Google is rolling out a new AI Mode powered by Gemini 2.5, capable of multimodal queries, deeper web searches, live video sharing for Search, agentic web browsing via Project Mariner, data visualization, and personalized recommendations.

Google has rolled out new updates across the Gemini 2.5 model family, bringing performance boosts to 2.5 Flash, a powerful new reasoning mode called Deep Think, major improvements to the Live API, and a new experimental model called Gemini Diffusion.

  1. A new version of Gemini 2.5 Flash comes with improved reasoning, multimodality, code, and long context while getting even more efficient, using 20-30% fewer tokens. Now available for preview in Google AI Studio, Vertex AI, and the Gemini app.

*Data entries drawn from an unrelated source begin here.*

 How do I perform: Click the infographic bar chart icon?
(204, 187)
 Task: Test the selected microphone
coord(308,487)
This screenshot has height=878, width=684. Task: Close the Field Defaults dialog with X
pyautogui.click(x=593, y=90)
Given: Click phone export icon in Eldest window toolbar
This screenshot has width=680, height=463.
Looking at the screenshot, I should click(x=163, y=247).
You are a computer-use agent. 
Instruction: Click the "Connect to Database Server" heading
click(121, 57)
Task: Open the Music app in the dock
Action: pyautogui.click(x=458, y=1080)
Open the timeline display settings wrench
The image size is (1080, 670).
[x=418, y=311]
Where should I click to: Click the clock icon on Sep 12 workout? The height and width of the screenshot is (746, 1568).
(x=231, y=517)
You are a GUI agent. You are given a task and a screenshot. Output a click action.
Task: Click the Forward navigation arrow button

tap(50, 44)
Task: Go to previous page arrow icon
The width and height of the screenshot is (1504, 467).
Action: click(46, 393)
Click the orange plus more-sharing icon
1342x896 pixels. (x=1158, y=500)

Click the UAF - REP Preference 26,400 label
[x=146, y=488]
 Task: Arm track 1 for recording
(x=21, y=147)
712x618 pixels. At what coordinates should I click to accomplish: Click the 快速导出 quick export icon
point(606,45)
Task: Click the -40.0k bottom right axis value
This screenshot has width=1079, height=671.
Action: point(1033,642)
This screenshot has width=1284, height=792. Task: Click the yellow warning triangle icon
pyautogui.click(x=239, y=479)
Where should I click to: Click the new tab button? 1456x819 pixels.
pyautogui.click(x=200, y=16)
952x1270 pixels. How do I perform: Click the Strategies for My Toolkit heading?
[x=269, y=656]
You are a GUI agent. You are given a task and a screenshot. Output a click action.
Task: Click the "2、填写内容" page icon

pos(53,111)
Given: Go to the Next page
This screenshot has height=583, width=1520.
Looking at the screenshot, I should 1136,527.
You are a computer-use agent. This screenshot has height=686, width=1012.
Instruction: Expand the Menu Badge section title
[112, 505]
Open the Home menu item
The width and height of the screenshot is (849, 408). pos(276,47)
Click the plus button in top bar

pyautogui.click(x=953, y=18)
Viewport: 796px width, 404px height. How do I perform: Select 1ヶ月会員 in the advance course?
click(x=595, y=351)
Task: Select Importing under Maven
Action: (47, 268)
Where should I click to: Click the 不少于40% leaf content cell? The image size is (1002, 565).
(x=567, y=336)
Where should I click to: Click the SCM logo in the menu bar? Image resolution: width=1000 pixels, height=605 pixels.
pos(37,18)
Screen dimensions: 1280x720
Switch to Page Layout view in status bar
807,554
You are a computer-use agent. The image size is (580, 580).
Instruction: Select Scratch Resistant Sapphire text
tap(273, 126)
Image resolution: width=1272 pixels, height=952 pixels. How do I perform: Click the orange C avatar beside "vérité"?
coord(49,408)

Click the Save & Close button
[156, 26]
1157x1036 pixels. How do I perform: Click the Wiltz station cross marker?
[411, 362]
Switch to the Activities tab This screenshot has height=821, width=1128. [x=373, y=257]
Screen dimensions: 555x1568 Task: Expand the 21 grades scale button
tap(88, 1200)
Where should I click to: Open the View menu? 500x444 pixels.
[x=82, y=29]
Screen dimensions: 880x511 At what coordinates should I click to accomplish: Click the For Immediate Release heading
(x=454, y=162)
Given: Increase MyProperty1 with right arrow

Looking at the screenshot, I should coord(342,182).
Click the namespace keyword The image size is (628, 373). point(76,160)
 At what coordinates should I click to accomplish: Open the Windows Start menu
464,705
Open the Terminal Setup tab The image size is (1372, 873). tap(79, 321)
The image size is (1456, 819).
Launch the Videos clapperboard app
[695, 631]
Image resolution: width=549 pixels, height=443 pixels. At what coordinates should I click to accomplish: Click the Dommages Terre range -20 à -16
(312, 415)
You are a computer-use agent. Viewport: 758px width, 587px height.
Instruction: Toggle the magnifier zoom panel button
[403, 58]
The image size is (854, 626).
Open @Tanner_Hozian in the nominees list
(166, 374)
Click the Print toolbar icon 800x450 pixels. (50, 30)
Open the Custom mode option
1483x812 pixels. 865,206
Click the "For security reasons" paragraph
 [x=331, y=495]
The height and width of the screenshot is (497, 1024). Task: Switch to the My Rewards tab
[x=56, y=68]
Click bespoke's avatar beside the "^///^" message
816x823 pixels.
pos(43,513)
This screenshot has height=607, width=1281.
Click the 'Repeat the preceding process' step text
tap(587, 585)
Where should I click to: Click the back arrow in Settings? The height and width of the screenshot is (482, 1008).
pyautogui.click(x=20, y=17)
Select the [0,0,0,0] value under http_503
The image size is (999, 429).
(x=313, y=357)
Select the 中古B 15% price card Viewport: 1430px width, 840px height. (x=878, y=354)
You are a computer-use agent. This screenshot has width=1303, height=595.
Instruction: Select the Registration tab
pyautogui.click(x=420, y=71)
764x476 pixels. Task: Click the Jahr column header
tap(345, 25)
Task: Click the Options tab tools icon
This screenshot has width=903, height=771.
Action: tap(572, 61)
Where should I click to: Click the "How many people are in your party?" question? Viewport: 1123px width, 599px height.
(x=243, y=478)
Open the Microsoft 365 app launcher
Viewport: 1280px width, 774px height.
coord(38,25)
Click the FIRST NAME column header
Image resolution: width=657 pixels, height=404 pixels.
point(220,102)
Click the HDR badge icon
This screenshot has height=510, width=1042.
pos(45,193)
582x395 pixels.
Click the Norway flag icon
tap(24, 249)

  2. The new Gemini 2.5 Flash model also includes new audio-visual features via the Live API — proactive video where the model can detect and remember key events, proactive audio where the model chooses not to respond to irrelevant audio signals, and affective dialog where the model detects the user’s tone and responds accordingly.

  3. Deep Think is a new reasoning mode for Gemini 2.5 Pro that lets the model run multiple solution paths in parallel before choosing a final answer. Gemini 2.5 Pro with Deep Think ranks highest on LiveCodeBench and beats OpenAI’s o3 on MMMU. For now, Deep Think is only available to select testers.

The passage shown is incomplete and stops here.